## Work to be completed
Convert every line of the records into a Markdown table with the columns "Row" and "Line," skipping blank lines and leaving the pictures out.

Saved data entries
++++

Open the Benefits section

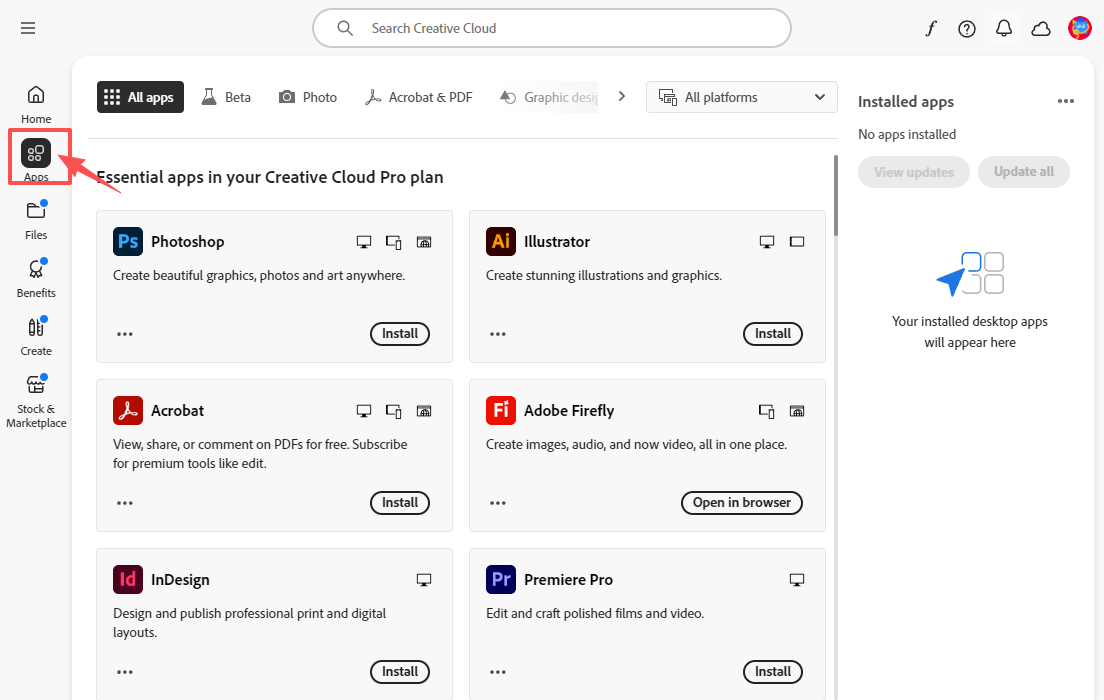tap(36, 277)
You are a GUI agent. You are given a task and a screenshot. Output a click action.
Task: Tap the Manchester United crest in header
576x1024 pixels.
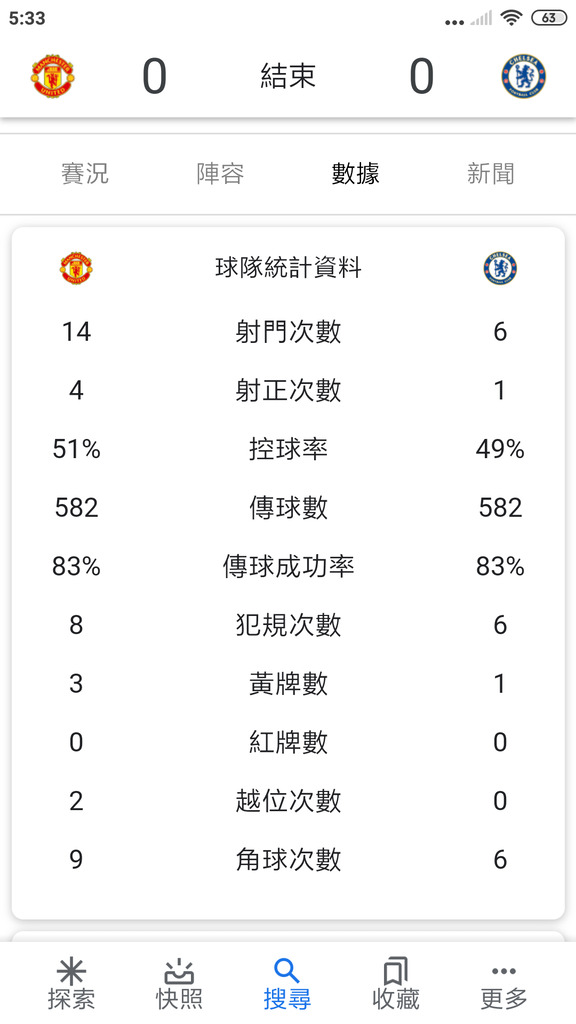click(52, 76)
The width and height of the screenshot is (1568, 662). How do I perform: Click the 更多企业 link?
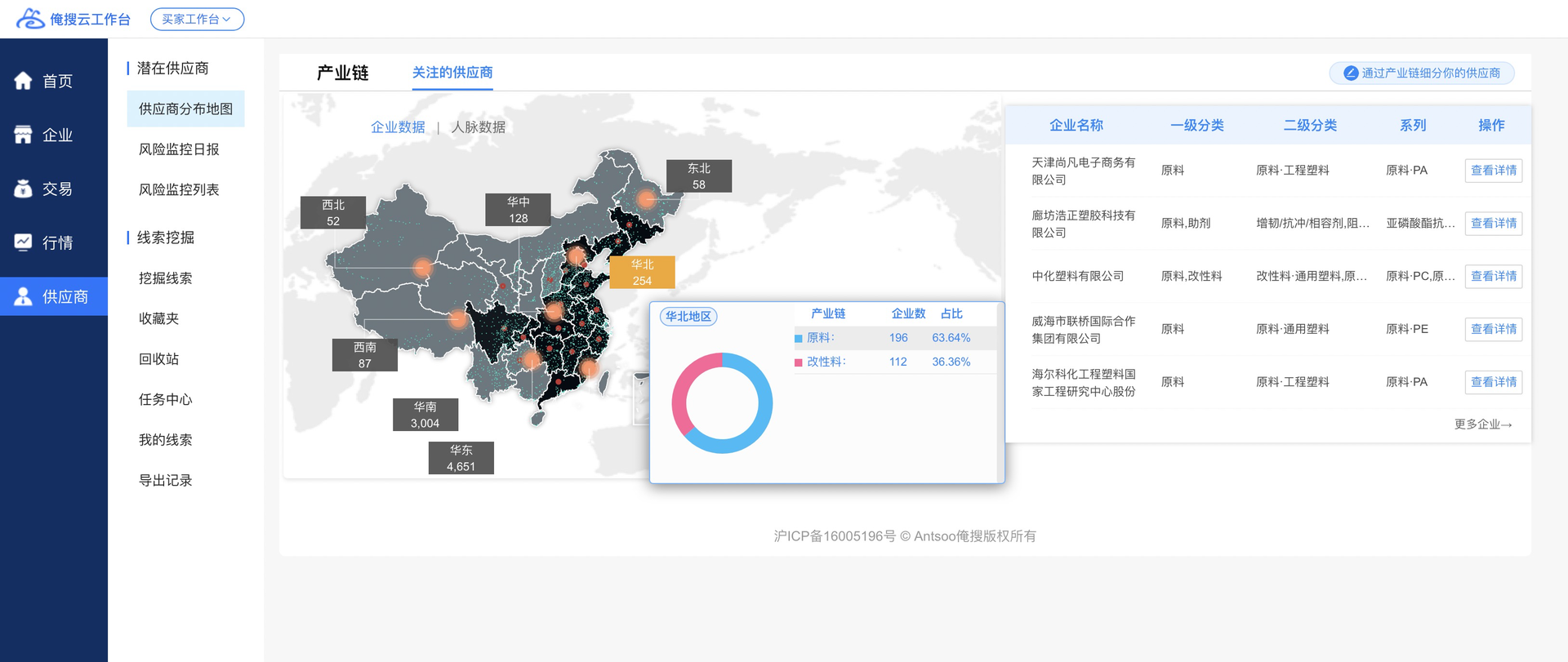1483,424
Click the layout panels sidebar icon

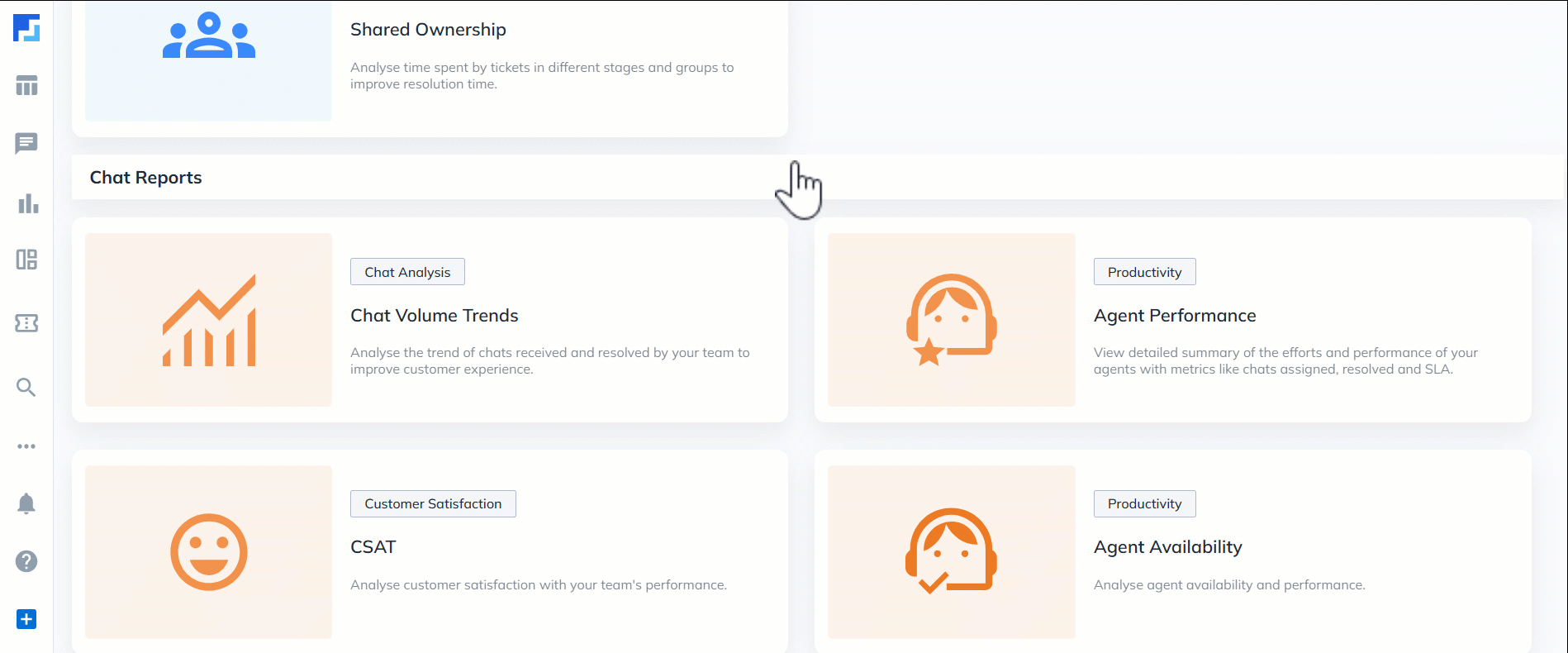[x=26, y=260]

++++

## Exercise answer
| Row | Line |
|---|---|
| 1 | Open the Benefits section |
| 2 | tap(36, 277) |
| 3 | You are a GUI agent. You are given a task and a screenshot. Output a click action. |
| 4 | Task: Tap the Manchester United crest in header |
| 5 | 576x1024 pixels. |
| 6 | click(52, 76) |
| 7 | The width and height of the screenshot is (1568, 662). How do I perform: Click the 更多企业 link? |
| 8 | 1483,424 |
| 9 | Click the layout panels sidebar icon |
| 10 | [x=26, y=260] |